-- Study material --
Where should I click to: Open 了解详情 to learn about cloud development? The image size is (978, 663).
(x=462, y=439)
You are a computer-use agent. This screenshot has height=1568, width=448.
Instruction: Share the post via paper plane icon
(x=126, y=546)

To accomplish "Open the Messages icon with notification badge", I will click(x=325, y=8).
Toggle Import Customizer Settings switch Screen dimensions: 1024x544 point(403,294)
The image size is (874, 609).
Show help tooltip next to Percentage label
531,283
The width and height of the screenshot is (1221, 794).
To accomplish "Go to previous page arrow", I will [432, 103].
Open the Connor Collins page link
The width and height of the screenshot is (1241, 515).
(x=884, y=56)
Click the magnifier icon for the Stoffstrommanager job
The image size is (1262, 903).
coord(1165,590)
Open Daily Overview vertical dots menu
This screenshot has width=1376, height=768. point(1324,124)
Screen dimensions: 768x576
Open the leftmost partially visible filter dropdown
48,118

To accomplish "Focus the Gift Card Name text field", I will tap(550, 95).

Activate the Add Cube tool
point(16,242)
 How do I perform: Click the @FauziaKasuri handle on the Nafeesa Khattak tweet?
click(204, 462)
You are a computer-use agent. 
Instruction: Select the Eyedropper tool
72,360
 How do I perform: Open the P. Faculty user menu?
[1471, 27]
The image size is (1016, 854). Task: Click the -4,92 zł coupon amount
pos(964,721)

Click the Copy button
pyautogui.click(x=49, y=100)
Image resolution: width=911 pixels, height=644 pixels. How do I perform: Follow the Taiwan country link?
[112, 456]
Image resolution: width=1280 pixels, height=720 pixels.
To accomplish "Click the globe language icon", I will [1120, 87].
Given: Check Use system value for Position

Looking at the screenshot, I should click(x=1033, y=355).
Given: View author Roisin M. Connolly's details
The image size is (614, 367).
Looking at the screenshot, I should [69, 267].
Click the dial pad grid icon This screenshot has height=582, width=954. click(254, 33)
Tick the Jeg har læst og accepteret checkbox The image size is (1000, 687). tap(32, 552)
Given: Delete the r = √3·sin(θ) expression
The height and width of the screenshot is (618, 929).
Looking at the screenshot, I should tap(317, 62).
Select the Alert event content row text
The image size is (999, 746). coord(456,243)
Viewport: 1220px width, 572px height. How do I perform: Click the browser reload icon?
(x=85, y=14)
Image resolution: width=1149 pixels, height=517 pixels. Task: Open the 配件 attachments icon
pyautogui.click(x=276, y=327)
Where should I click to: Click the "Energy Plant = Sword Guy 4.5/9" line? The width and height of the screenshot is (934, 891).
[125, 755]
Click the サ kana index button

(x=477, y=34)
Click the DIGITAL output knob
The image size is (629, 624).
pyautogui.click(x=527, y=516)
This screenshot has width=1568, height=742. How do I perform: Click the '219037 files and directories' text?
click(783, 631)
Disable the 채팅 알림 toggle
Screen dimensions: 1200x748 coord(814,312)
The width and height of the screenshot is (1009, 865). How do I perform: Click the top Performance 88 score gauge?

-- Exercise aim --
Copy each line above where the string "page" occurs.

-- Solution to this task --
To accomplish "Go to previous page arrow", I will [432, 103].
Open the Connor Collins page link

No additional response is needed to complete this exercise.